◆ **ACTIVITY**
The response must restate the data exactly, with nothing left out.

[[ PROVIDED RECORDS open ]]

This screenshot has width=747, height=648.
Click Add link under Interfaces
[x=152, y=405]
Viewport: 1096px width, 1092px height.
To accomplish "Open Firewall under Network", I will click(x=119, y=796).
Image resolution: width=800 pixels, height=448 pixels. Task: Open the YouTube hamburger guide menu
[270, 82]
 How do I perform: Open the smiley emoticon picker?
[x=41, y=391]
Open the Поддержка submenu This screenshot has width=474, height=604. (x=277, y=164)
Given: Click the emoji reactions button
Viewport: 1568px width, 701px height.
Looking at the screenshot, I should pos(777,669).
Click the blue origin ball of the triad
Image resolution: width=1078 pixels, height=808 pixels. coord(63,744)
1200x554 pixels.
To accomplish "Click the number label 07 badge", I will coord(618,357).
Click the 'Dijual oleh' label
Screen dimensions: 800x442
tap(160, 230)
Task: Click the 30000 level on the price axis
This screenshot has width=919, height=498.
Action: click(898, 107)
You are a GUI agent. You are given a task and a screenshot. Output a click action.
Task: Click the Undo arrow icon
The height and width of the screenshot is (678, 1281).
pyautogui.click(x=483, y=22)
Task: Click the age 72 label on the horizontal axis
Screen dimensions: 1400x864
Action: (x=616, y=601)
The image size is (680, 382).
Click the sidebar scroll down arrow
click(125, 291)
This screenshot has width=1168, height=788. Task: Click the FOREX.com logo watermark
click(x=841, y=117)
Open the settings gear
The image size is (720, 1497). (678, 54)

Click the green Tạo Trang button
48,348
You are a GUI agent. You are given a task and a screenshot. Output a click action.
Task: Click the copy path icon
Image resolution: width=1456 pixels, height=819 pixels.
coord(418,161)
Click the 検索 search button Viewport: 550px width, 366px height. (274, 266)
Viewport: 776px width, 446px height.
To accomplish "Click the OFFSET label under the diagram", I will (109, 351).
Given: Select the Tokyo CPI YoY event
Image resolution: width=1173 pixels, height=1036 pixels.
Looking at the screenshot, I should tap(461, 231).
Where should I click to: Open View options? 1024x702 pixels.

[[ PROVIDED RECORDS closed ]]

◆ **RESPONSE**
This screenshot has width=747, height=648.
Click Add link under Interfaces
[x=152, y=405]
Viewport: 1096px width, 1092px height.
To accomplish "Open Firewall under Network", I will click(x=119, y=796).
Image resolution: width=800 pixels, height=448 pixels. Task: Open the YouTube hamburger guide menu
[270, 82]
 How do I perform: Open the smiley emoticon picker?
[x=41, y=391]
Open the Поддержка submenu This screenshot has width=474, height=604. (x=277, y=164)
Given: Click the emoji reactions button
Viewport: 1568px width, 701px height.
Looking at the screenshot, I should pos(777,669).
Click the blue origin ball of the triad
Image resolution: width=1078 pixels, height=808 pixels. coord(63,744)
1200x554 pixels.
To accomplish "Click the number label 07 badge", I will coord(618,357).
Click the 'Dijual oleh' label
Screen dimensions: 800x442
tap(160, 230)
Task: Click the 30000 level on the price axis
This screenshot has width=919, height=498.
Action: click(898, 107)
You are a GUI agent. You are given a task and a screenshot. Output a click action.
Task: Click the Undo arrow icon
The height and width of the screenshot is (678, 1281).
pyautogui.click(x=483, y=22)
Task: Click the age 72 label on the horizontal axis
Screen dimensions: 1400x864
Action: (x=616, y=601)
The image size is (680, 382).
Click the sidebar scroll down arrow
click(125, 291)
This screenshot has width=1168, height=788. Task: Click the FOREX.com logo watermark
click(x=841, y=117)
Open the settings gear
The image size is (720, 1497). (678, 54)

Click the green Tạo Trang button
48,348
You are a GUI agent. You are given a task and a screenshot. Output a click action.
Task: Click the copy path icon
Image resolution: width=1456 pixels, height=819 pixels.
coord(418,161)
Click the 検索 search button Viewport: 550px width, 366px height. (274, 266)
Viewport: 776px width, 446px height.
To accomplish "Click the OFFSET label under the diagram", I will (109, 351).
Given: Select the Tokyo CPI YoY event
Image resolution: width=1173 pixels, height=1036 pixels.
Looking at the screenshot, I should tap(461, 231).
Where should I click to: Open View options? 1024x702 pixels.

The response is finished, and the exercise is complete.